For females, spaying eliminates or greatly minimizes problems with:
Unwanted pregnancy, which helps prevent pet overpopulation
Attraction of male dogs during "heat" cycles
Potentially life threatening uterine infections
For males, neutering eliminates or greatly minimizes problems with:
Aggression and dominance
Roaming, which helps prevent accidental death and pet overpopulation
Territorial marking with urine
Prostate cancer and infections
A high quality canine diet is essential for proper growth and development of your puppy. Table food, scraps, and cat food are not adequate to maintain the long term health of your canine companion. Choosing the proper diet for your puppy can be very confusing but we can help guide you in the right direction based on breed and size.

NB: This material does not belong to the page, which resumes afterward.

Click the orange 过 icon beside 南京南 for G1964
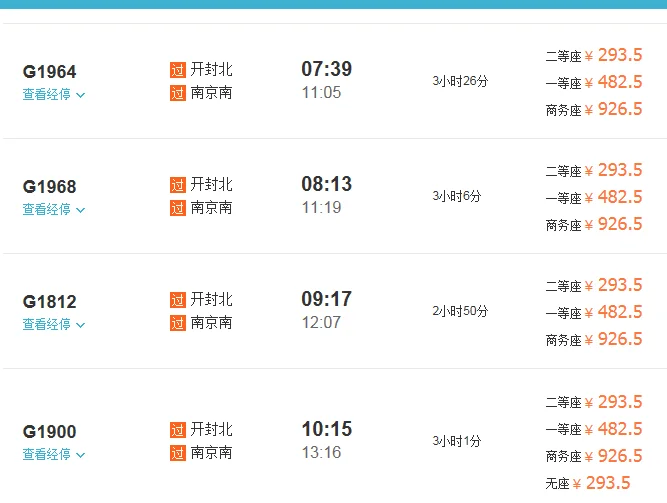Screen dimensions: 667x503 point(178,93)
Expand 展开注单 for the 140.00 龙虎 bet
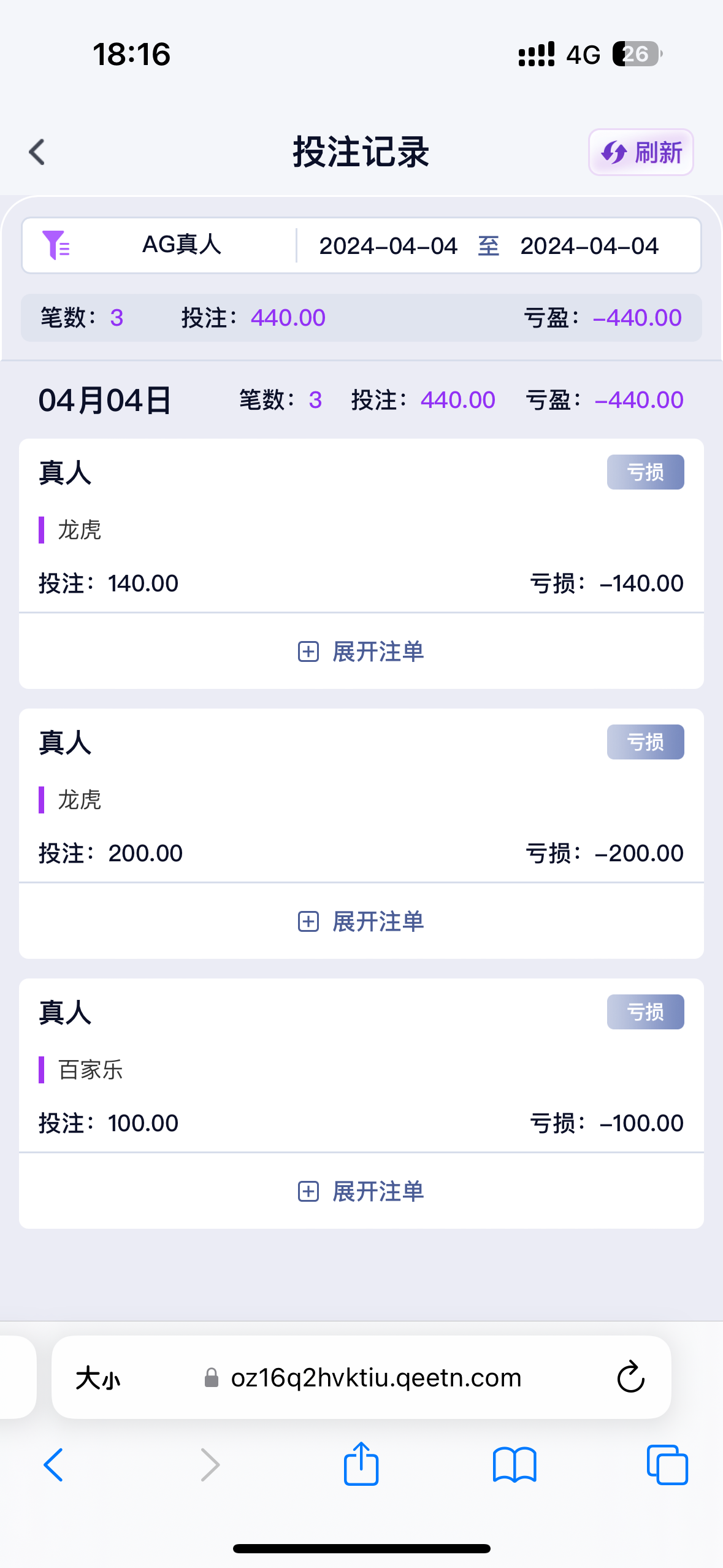The height and width of the screenshot is (1568, 723). click(x=361, y=651)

You might be surprised to know that the number one cause of pets being euthanized in the US every year is not cancer, heart disease, or "old age". In fact it is often related to behavior problems which is why we feel getting started with puppy socialization and training is so important. Ask our staff about puppy training classes that we offer.
There may be a number of advantages to teaching your puppy to assume subordinate postures (on their side, on their back, hands on neck, hand stroking the top of head, hand grasping muzzle) but this does not mean that they teach your dog to be subordinate in its relationship to you. Having an obedient, well behaved, dog that enjoys handling and accepts restraint should be a focus of puppy training, but needs to be accomplished through reward based training. Avoid punishment and confrontational based training techniques and gradually accustom your dog to enjoy being handled.
General Grooming Care
Getting your puppy used to general grooming at a young age is a great way to desensitize them to nail trims, ear cleaning, brushing, etc. Nail trims should be done every 3-4 weeks. Depending on the breed, ear cleaning should be done routinely to avoid wax build up and infections. Small breeds typically need to have the fine, fuzzy ear hair plucked out as well.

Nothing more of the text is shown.